**TASK DATA:**
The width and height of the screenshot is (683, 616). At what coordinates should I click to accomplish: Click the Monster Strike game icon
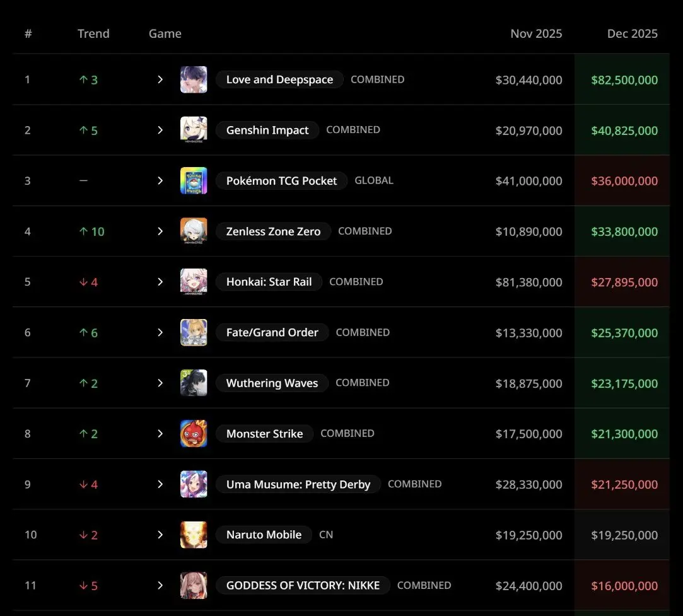[x=194, y=434]
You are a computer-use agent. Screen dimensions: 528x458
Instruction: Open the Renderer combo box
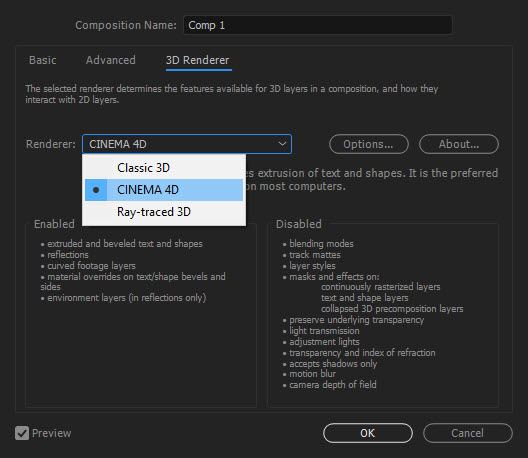(x=187, y=144)
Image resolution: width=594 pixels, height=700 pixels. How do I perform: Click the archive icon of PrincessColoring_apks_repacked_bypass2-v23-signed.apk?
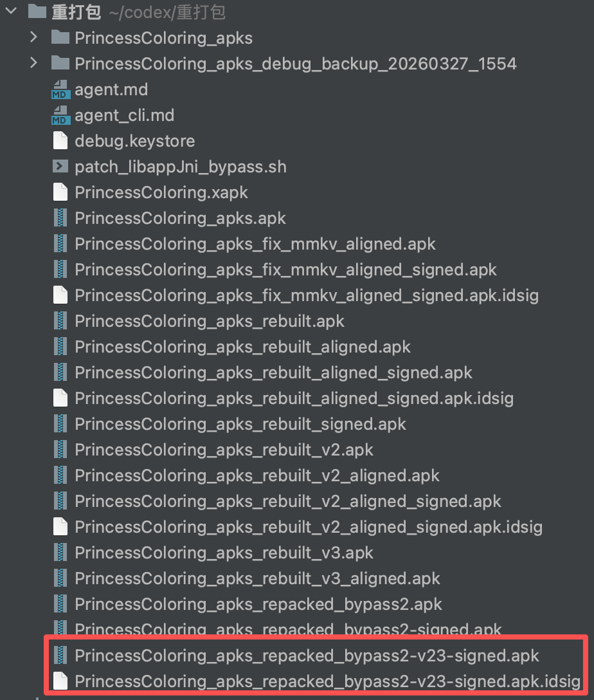tap(60, 656)
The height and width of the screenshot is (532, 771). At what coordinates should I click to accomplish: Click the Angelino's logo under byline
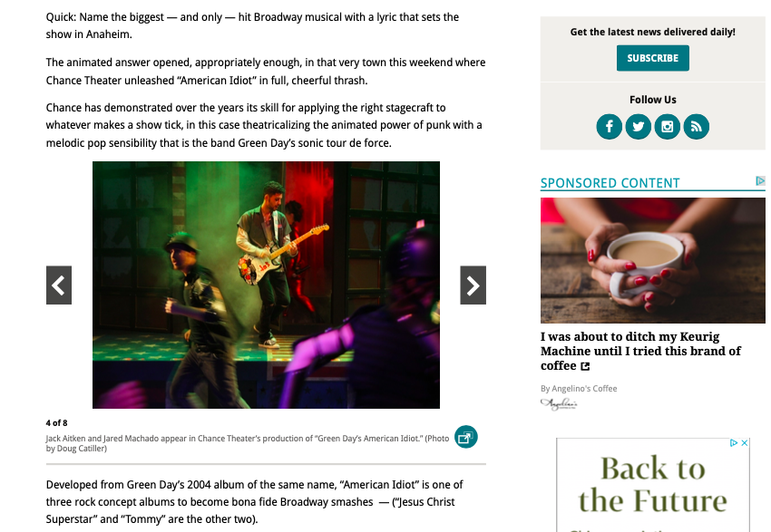[x=559, y=404]
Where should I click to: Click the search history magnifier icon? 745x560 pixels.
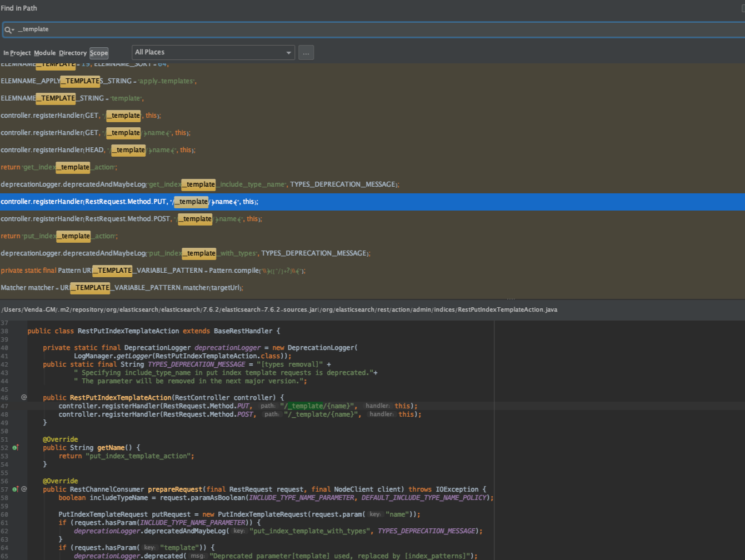coord(8,29)
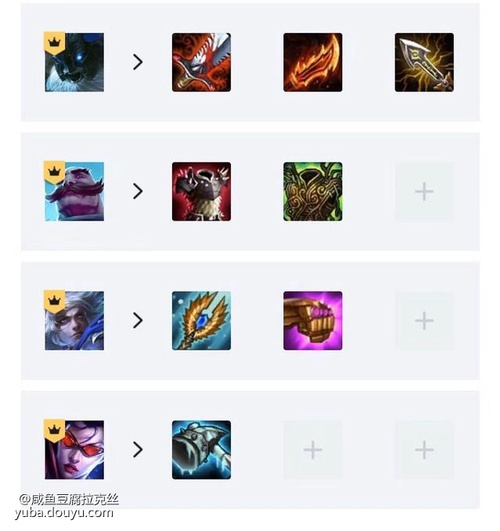Select the flaming sword item icon
Image resolution: width=500 pixels, height=531 pixels.
point(313,62)
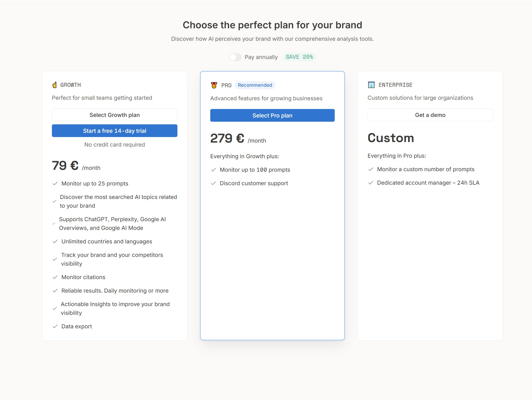Click the Recommended badge on Pro
The height and width of the screenshot is (400, 532).
pyautogui.click(x=255, y=85)
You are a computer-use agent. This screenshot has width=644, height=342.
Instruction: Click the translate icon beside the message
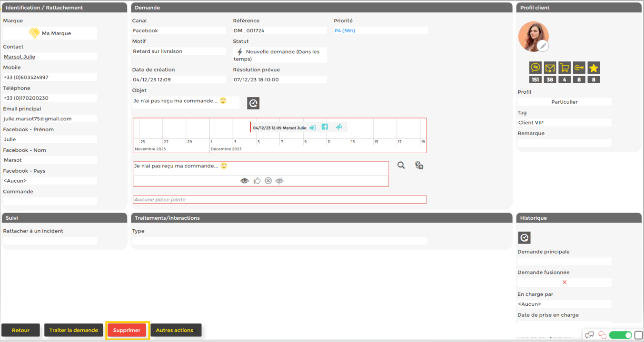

**WHAT IS BEING ASKED:**
Word for word, reproduce all of the entries above and omit the pictures.

**RESULT FOR THIS EXERCISE:**
The width and height of the screenshot is (683, 616). At what coordinates should I click to accomplish: Click the Monster Strike game icon
[x=194, y=434]
You are a computer-use agent. Screen dimensions: 528x458
Instruction: Open the Renderer combo box
(x=187, y=144)
Image resolution: width=594 pixels, height=700 pixels. How do I perform: Click the archive icon of PrincessColoring_apks_repacked_bypass2-v23-signed.apk?
tap(60, 656)
The height and width of the screenshot is (532, 771). At what coordinates should I click to accomplish: Click the Angelino's logo under byline
[x=559, y=404]
Where should I click to: Click the search history magnifier icon? 745x560 pixels.
coord(8,29)
Select the flaming sword item icon
Image resolution: width=500 pixels, height=531 pixels.
point(313,62)
Click the Recommended badge on Pro
The height and width of the screenshot is (400, 532).
pyautogui.click(x=255, y=85)
You are a computer-use agent. This screenshot has width=644, height=342.
Instruction: Click the translate icon beside the message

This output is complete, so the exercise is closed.